Data records:
--- START ---
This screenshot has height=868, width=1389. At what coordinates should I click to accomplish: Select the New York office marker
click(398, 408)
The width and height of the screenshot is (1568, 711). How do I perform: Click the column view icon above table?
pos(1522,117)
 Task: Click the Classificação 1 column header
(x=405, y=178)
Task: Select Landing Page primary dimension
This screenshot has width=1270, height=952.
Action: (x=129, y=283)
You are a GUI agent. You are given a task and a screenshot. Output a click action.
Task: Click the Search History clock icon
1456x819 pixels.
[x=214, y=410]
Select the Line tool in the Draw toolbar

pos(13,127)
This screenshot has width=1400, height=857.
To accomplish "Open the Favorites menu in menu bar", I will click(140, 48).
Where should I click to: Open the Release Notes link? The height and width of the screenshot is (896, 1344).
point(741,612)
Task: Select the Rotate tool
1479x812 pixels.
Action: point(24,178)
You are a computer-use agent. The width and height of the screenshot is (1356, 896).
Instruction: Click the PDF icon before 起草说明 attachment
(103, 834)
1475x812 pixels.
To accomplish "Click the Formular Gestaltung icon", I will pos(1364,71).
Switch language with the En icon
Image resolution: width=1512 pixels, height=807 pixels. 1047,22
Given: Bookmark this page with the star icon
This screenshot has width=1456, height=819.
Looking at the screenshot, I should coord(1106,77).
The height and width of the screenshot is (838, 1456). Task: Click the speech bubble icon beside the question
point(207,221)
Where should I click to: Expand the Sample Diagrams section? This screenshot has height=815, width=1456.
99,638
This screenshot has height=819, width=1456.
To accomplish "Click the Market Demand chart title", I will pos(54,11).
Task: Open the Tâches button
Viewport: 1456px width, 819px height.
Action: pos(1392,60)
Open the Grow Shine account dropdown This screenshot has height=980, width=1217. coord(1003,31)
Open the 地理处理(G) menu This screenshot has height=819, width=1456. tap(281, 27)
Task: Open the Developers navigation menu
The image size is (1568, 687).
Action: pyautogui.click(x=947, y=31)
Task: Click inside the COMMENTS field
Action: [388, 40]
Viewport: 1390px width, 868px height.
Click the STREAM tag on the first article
--- END ---
■ Task prompt ■
Repeat the data in full. Nothing may be dropped or altered.

■ Finished task ■
This screenshot has height=868, width=1389. At what coordinates should I click to accomplish: Select the New York office marker
click(398, 408)
The width and height of the screenshot is (1568, 711). How do I perform: Click the column view icon above table?
pos(1522,117)
 Task: Click the Classificação 1 column header
(x=405, y=178)
Task: Select Landing Page primary dimension
This screenshot has width=1270, height=952.
Action: (x=129, y=283)
You are a GUI agent. You are given a task and a screenshot. Output a click action.
Task: Click the Search History clock icon
1456x819 pixels.
[x=214, y=410]
Select the Line tool in the Draw toolbar

pos(13,127)
This screenshot has width=1400, height=857.
To accomplish "Open the Favorites menu in menu bar", I will click(140, 48).
Where should I click to: Open the Release Notes link? The height and width of the screenshot is (896, 1344).
point(741,612)
Task: Select the Rotate tool
1479x812 pixels.
Action: point(24,178)
You are a computer-use agent. The width and height of the screenshot is (1356, 896).
Instruction: Click the PDF icon before 起草说明 attachment
(103, 834)
1475x812 pixels.
To accomplish "Click the Formular Gestaltung icon", I will pos(1364,71).
Switch language with the En icon
Image resolution: width=1512 pixels, height=807 pixels. 1047,22
Given: Bookmark this page with the star icon
This screenshot has width=1456, height=819.
Looking at the screenshot, I should coord(1106,77).
The height and width of the screenshot is (838, 1456). Task: Click the speech bubble icon beside the question
point(207,221)
Where should I click to: Expand the Sample Diagrams section? This screenshot has height=815, width=1456.
99,638
This screenshot has height=819, width=1456.
To accomplish "Click the Market Demand chart title", I will pos(54,11).
Task: Open the Tâches button
Viewport: 1456px width, 819px height.
Action: pos(1392,60)
Open the Grow Shine account dropdown This screenshot has height=980, width=1217. coord(1003,31)
Open the 地理处理(G) menu This screenshot has height=819, width=1456. tap(281, 27)
Task: Open the Developers navigation menu
The image size is (1568, 687).
Action: pyautogui.click(x=947, y=31)
Task: Click inside the COMMENTS field
Action: [388, 40]
Viewport: 1390px width, 868px height.
Click the STREAM tag on the first article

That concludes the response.